Turpan City - Turpan Travel GuideTurpan, also referred to as Tulufan or Turfan, lies on the north branch of the Silk Road on the way to Urumqi. It is an agricultural center producing cotton and cotton textiles, silk, wheat, grapes, dried fruit and wine. Turpan is the chief town in the Turpan Basin, which is located 180 kilometers southeast of Urumqi in the eastern part of Xinjiang. This is one of the few places in the world below sea level. The depression is a long, narrow stretch of land, fifty thousand square kilometers in area, with Bogda Mountain in the north and Kurultag Mountain in the south. The depression was the center of a flourishing civilization that combined Indian and Persian elements. This civilization was later absorbed by the Uygurs, who had their capital here. Turpan is the hottest city in China and a Silk Road oasis. Peopled by Uygurs in traditional dress, Turpan is a sleepy desert town shaded by poplar trees and grape arbors. It has been blessed with well water and, through the ingenuity of its ancient inhabitants, has an intricate irrigation system that allows fruit cultivation, in particular juicy melons and plump grapes.

Geographical Features

Turpan is one of the most remote cities on Earth, more than 2,000 kilometers (1,240 miles) from the ocean. It is a charming and verdant oasis town, located in an area known for its hot climate and harsh desert terrain. The city lies in the Turpan Basin at the southern foot of the Tianshan Range in the eastern part of Xinjiang. The city is surrounded by Mt. Bogda, Mt. Karawuquntag, Mt. Jueluotag, Mt. Kumtag and the Hungliu River. Turpan is not only special for its low altitude, but also for its strange climate. In summer, the temperature can reach as high as 47 degrees Celsius; while on the surface of the sand dunes, it may well be 82 degrees Celsius. Called the "Land of Fire" in ancient times, it has recorded some of the hottest summer days in China.


Uigur – Turpan Travel GuideThe city's population is 400,000, with 200,000 living in the urban area. The major nationalities are Han, Hui and Uygur. Over half the people in Turpan are Uygurs. The sound of their central Asian language flows beautifully, and many speak no Mandarin. Islamic conversion took place at the end of the 14th century, when all the Buddhist, Manichaean and Nestorian temples and monasteries were destroyed or abandoned. The region remains Muslim to this day.

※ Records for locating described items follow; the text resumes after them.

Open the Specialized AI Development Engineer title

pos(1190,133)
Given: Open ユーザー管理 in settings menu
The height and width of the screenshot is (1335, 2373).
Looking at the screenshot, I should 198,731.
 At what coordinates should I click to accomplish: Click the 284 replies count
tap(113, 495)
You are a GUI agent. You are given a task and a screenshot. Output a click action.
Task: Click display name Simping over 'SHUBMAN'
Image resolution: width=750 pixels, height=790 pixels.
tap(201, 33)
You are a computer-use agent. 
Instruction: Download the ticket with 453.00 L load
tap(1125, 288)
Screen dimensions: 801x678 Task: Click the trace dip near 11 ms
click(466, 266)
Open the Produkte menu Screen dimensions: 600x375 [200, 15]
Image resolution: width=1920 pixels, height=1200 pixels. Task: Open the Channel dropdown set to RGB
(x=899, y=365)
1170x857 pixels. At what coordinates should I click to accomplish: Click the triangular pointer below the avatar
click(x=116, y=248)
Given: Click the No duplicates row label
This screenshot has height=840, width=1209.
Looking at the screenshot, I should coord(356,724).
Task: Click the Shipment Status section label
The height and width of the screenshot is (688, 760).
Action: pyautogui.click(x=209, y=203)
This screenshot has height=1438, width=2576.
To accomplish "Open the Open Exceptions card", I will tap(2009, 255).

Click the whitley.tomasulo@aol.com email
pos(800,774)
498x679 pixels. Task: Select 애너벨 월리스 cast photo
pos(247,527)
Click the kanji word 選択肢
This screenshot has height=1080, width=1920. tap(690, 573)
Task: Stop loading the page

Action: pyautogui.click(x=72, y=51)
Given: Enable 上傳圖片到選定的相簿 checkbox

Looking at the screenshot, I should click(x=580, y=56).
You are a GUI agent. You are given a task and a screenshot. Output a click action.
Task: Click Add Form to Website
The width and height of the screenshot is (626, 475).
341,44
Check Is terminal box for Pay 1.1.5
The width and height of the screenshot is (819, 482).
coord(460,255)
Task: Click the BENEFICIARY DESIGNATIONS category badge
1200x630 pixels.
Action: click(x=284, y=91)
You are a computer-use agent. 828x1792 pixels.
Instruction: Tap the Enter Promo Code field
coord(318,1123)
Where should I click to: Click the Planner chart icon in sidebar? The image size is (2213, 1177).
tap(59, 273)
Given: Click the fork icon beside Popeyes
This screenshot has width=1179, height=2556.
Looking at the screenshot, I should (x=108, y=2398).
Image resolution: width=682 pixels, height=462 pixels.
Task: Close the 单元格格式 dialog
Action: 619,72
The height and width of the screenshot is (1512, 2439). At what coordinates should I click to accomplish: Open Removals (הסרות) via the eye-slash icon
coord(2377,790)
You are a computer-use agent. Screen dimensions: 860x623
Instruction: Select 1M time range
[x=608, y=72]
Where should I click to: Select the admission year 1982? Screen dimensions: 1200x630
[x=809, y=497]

Turpan has a rich, ancient past. Many civilizations, cultures and religions put down roots here. From 20 BC to 200 AD, the Turpan oasis was a crucial point along the Northern Silk Road. When the strong Tang dynasty ruled both China and the Turpan Basin, Turpan enjoyed its golden age. After the fall of Tang in 790 AD, it was invaded by Tibetans from the south. By the middle of the ninth century, a nomadic people from the Altai Mountains, the Uygurs, took over and ruled Turpan for the next few centuries. They managed to survive the Mongol terror by cooperating with the conquerors during the 13th century. From the ninth to the thirteenth century, a rich intellectual and artistic culture developed in Astana, resulting from a fusion between the original Indo-European inhabitants and the (pre-Islamic) Uygurs. It was not until the fourteenth century that the Uygurs of Turpan converted to Islam.